(Saved entries)
────────────────

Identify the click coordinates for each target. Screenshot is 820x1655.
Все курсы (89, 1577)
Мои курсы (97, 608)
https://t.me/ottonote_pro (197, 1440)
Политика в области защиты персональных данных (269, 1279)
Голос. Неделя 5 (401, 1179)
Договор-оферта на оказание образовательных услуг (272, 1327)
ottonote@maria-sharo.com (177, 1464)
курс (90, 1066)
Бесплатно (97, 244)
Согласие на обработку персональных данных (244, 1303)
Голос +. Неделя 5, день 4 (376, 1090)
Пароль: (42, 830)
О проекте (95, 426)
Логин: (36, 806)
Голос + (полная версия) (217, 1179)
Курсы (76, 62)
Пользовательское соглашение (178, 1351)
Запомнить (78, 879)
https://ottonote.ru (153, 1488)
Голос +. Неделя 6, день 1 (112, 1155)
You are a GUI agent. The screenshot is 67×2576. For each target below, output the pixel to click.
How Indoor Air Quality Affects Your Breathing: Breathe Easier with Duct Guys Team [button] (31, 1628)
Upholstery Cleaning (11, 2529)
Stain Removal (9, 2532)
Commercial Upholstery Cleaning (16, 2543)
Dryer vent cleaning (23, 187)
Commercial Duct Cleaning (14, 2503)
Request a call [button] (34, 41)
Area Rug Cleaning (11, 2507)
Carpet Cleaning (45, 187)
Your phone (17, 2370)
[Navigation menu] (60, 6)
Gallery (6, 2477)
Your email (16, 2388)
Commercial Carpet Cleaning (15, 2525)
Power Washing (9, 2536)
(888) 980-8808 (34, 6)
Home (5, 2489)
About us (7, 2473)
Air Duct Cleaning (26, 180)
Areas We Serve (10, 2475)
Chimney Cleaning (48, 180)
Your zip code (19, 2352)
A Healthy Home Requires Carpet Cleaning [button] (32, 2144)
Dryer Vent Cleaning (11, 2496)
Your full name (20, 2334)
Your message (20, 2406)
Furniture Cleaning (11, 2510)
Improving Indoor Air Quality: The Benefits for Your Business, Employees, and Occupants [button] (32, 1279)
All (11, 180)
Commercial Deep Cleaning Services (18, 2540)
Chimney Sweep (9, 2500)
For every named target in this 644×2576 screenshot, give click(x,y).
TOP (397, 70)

────────────────

= Task to complete =
Start at the line containing "Upholstery Cleaning (11, 2529)" and transcribe through the end of the entries. Please keep both ends and add nothing.

= The completed task =
Upholstery Cleaning (11, 2529)
Stain Removal (9, 2532)
Commercial Upholstery Cleaning (16, 2543)
Dryer vent cleaning (23, 187)
Commercial Duct Cleaning (14, 2503)
Request a call [button] (34, 41)
Area Rug Cleaning (11, 2507)
Carpet Cleaning (45, 187)
Your phone (17, 2370)
[Navigation menu] (60, 6)
Gallery (6, 2477)
Your email (16, 2388)
Commercial Carpet Cleaning (15, 2525)
Power Washing (9, 2536)
(888) 980-8808 (34, 6)
Home (5, 2489)
About us (7, 2473)
Air Duct Cleaning (26, 180)
Areas We Serve (10, 2475)
Chimney Cleaning (48, 180)
Your zip code (19, 2352)
A Healthy Home Requires Carpet Cleaning [button] (32, 2144)
Dryer Vent Cleaning (11, 2496)
Your full name (20, 2334)
Your message (20, 2406)
Furniture Cleaning (11, 2510)
Improving Indoor Air Quality: The Benefits for Your Business, Employees, and Occupants [button] (32, 1279)
All (11, 180)
Commercial Deep Cleaning Services (18, 2540)
Chimney Sweep (9, 2500)
For every named target in this 644×2576 screenshot, give click(x,y).
TOP (397, 70)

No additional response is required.